Short problem: How many lines in the records below contain the word "blue"? Reply with the number only.

Extracted data:
────────────────────────────────────────
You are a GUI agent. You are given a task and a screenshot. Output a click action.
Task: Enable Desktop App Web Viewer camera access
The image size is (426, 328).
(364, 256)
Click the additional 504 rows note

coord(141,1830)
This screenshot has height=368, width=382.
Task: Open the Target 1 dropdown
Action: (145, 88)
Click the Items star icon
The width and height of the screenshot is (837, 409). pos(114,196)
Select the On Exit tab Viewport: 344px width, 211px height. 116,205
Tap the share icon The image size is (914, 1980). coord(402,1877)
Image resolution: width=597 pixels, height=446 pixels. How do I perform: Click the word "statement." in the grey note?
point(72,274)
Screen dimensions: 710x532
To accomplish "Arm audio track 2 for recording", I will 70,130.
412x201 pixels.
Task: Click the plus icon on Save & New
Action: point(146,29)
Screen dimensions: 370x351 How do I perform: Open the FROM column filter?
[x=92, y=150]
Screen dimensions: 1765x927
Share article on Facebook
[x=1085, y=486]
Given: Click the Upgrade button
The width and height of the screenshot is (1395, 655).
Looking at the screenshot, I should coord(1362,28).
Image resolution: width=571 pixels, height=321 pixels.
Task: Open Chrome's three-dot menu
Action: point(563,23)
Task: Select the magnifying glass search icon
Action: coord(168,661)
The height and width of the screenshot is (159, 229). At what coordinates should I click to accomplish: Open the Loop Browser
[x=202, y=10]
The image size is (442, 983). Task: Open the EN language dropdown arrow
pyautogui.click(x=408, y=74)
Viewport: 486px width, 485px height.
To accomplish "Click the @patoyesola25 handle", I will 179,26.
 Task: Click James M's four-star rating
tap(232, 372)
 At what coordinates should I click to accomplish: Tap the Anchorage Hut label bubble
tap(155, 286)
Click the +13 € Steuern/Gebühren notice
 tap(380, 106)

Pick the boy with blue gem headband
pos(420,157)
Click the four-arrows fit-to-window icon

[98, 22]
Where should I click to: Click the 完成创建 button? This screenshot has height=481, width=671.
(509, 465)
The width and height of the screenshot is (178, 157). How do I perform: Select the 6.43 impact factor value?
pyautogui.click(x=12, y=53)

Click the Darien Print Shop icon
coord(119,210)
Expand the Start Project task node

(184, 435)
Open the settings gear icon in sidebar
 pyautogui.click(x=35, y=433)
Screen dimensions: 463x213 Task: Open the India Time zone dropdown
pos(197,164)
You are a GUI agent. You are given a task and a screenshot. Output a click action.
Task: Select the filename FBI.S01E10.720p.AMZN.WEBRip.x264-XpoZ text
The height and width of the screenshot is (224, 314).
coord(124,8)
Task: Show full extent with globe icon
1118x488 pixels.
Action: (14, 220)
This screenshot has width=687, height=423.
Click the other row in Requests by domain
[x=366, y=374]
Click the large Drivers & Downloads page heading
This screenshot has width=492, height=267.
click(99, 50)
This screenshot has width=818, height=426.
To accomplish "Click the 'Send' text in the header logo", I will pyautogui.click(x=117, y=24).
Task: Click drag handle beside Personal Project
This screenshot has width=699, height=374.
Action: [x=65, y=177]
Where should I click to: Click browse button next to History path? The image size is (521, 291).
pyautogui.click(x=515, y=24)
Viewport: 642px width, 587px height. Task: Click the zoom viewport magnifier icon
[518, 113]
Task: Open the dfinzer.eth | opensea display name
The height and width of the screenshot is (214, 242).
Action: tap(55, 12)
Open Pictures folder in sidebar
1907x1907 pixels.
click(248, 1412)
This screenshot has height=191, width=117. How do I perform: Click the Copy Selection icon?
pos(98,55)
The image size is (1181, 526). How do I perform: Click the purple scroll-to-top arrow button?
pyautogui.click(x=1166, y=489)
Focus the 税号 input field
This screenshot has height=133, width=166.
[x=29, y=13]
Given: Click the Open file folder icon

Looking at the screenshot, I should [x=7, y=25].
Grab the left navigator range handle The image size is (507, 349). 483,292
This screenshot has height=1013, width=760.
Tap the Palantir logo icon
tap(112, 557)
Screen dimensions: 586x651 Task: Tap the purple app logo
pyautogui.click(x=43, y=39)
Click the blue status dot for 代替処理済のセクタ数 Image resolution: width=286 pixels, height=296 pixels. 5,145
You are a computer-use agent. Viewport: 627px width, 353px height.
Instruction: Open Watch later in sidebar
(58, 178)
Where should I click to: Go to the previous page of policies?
────────────────────────────────────────
Task result: 2